### Text for analysis
--------------------

The Castle is sited on a small isolated knoll of Leighland Slates of the Devonian series, about 390 ft high. It consisted of a square keep, (which may have been stone, or a wooden superstructure on stone foundations) and its defences, and an outer and an inner bailey. The mount is 29 ft above the 6 ft wide ditch which itself is 7 ft deep. The motte has a flat top. The central area is occupied by approximately square foundations 33 ft by 33 ft, with internal divisions.

Alfred of Spain (who was actually from Épaignes in Normandy) is the Norman Lord of Stowey as recorded in the Domesday Book of 1086; the building of the castle is normally attributed to him or to his daughter Isabel. The earliest written reference to the castle is in a forged charter of 1154.

The top of the motte was excavated by amateurs in the 19th century but no record was made of any finds. The mounds around the top of the motte are assumed to be spoil heaps from these excavations to clear the foundations of the keep, although it has also been suggested that they may be the remains of towers. The blue lias rubble foundations are the only visible structural remains of the castle, which stood on the conical motte surrounded by a ditch approximately 820 ft in circumference.

--------------------

### Given records
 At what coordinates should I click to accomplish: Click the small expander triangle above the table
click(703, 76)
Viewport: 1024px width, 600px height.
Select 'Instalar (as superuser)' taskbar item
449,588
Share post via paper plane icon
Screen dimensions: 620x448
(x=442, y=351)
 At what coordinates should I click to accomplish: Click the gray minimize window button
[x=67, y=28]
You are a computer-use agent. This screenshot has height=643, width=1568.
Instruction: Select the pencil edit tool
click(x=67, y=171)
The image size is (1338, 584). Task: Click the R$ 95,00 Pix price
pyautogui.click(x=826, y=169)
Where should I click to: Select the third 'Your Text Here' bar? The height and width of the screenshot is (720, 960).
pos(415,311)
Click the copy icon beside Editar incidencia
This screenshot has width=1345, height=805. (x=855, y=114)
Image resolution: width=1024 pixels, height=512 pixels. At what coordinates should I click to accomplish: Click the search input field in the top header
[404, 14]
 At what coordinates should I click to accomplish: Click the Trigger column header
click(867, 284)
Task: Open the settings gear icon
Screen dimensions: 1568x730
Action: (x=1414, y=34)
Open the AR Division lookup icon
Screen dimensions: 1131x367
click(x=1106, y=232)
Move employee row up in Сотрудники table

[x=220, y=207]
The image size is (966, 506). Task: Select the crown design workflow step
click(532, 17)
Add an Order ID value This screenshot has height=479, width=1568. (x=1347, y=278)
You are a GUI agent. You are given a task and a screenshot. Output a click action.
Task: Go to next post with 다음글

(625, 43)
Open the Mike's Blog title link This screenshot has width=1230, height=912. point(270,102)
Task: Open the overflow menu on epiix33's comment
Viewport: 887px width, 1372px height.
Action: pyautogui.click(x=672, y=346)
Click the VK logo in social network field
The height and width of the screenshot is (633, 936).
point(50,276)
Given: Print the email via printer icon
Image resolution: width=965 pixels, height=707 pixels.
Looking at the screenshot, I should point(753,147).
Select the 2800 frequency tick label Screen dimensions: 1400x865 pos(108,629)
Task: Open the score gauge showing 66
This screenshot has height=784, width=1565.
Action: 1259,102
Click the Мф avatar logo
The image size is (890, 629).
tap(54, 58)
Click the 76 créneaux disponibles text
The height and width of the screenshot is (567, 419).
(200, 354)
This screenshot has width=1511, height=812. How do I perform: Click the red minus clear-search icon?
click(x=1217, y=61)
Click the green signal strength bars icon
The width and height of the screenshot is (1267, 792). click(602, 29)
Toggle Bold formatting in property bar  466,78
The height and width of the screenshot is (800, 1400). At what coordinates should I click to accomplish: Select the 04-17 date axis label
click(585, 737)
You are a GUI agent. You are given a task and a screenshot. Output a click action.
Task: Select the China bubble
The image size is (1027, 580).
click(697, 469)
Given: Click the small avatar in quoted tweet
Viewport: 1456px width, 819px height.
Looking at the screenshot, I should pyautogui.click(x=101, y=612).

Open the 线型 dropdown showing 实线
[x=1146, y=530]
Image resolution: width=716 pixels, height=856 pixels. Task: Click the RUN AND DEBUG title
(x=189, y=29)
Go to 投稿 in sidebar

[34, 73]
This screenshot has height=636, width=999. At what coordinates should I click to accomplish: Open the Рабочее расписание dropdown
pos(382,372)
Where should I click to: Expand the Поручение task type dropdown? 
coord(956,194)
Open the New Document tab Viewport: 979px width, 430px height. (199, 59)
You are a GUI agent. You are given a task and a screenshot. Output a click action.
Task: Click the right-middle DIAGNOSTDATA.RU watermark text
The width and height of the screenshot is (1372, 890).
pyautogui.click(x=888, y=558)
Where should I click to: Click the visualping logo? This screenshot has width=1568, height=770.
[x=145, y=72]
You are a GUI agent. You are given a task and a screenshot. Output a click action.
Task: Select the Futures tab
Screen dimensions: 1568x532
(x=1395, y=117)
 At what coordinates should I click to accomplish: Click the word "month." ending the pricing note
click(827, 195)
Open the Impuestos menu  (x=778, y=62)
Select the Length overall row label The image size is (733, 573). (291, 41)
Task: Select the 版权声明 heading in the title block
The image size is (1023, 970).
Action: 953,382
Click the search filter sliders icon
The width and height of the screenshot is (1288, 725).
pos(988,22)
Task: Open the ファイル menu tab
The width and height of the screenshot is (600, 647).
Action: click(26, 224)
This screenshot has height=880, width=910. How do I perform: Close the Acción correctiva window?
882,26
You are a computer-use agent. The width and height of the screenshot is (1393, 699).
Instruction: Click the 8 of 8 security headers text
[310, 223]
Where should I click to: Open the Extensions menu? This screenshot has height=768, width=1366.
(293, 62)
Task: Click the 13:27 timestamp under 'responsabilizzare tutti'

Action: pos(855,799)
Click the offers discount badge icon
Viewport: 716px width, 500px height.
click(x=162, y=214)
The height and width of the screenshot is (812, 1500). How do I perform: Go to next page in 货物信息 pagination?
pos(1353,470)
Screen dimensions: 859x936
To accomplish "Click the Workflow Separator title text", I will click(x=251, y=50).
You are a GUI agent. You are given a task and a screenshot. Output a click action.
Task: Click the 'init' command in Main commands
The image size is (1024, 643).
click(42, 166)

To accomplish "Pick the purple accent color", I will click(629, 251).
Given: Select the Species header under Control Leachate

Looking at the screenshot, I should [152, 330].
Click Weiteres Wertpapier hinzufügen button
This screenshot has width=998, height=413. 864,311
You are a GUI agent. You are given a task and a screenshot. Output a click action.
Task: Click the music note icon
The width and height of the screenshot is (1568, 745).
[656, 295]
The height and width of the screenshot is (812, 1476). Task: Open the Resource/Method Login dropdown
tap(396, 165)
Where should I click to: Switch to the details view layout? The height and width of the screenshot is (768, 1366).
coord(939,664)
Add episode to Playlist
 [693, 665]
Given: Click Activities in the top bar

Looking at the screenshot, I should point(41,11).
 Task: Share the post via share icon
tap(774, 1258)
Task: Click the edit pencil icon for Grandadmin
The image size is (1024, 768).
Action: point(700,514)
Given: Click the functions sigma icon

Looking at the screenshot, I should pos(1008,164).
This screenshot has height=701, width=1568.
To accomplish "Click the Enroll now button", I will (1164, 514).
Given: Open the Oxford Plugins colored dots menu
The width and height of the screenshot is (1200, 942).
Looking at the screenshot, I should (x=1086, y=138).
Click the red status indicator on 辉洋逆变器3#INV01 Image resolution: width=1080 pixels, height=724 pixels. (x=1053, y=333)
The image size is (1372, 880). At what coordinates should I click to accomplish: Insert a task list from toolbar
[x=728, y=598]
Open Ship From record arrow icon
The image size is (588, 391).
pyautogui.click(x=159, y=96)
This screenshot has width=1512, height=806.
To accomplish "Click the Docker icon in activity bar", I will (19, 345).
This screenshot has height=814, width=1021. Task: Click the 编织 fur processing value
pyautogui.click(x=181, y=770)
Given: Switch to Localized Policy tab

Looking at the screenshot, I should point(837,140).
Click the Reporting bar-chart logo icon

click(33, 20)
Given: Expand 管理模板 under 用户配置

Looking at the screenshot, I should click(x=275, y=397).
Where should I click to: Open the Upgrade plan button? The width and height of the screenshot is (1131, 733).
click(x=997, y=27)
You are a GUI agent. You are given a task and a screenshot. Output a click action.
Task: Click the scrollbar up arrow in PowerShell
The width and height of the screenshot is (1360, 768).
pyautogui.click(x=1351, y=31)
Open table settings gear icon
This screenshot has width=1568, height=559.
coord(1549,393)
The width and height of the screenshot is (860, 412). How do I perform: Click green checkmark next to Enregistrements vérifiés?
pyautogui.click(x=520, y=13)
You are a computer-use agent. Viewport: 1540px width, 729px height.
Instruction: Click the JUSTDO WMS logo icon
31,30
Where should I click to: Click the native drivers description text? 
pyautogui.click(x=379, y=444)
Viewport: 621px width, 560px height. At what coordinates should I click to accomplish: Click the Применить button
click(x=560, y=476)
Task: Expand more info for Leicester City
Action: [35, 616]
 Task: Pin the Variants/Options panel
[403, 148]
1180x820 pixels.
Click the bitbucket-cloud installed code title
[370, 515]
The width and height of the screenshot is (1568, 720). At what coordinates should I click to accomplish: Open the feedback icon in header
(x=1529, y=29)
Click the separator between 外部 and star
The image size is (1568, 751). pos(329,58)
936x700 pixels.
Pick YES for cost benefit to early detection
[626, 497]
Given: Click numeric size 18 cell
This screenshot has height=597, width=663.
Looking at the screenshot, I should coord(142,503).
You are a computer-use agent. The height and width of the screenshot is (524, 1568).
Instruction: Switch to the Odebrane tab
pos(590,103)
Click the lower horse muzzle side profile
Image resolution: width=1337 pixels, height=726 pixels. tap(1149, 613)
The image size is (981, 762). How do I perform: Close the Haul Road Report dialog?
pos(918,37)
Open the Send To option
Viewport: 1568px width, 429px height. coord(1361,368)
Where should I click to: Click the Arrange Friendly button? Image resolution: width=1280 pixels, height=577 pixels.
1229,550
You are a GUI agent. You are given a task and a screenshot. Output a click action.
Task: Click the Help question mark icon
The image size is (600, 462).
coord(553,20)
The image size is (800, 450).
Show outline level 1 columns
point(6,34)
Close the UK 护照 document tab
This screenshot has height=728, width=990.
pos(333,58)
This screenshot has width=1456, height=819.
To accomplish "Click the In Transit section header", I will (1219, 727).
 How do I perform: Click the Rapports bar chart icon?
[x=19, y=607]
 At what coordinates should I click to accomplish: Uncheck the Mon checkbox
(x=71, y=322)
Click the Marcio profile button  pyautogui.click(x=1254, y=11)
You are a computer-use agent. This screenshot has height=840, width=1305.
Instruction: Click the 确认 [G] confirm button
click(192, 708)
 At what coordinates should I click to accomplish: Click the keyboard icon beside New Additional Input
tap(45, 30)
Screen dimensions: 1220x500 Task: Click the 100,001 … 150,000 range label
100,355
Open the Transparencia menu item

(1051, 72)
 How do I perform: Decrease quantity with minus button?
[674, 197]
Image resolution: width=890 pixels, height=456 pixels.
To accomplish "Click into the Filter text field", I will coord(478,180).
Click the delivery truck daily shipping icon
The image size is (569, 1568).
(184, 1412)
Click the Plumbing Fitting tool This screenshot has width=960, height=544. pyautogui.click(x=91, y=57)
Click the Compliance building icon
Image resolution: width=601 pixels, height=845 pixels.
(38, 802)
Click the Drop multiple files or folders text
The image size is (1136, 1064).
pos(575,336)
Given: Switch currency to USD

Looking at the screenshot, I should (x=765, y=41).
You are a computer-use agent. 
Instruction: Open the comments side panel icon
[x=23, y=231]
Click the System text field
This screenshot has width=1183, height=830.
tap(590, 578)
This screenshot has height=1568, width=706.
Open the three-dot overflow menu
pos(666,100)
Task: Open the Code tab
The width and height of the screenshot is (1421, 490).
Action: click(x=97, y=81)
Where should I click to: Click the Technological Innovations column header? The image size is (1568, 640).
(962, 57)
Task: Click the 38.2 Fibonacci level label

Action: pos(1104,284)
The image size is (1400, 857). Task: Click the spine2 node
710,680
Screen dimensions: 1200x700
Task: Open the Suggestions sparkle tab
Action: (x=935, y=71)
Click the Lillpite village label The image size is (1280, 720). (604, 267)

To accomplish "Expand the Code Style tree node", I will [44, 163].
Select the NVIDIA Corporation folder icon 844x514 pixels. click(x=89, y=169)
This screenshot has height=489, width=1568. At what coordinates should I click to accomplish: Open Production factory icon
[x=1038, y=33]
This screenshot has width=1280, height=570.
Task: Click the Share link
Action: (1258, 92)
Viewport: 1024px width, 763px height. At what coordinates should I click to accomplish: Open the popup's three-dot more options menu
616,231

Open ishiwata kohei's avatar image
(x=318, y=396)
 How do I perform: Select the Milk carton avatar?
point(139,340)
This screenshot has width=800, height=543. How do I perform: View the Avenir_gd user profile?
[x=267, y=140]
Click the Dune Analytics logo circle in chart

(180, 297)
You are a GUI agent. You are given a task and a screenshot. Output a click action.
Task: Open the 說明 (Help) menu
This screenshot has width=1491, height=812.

--------------------

Output the castle text's wording exactly, from "Alfred of Spain" up to and including "ft in circumference.".

### Written answer
Alfred of Spain (who was actually from Épaignes in Normandy) is the Norman Lord of Stowey as recorded in the Domesday Book of 1086; the building of the castle is normally attributed to him or to his daughter Isabel. The earliest written reference to the castle is in a forged charter of 1154.

The top of the motte was excavated by amateurs in the 19th century but no record was made of any finds. The mounds around the top of the motte are assumed to be spoil heaps from these excavations to clear the foundations of the keep, although it has also been suggested that they may be the remains of towers. The blue lias rubble foundations are the only visible structural remains of the castle, which stood on the conical motte surrounded by a ditch approximately 820 ft in circumference.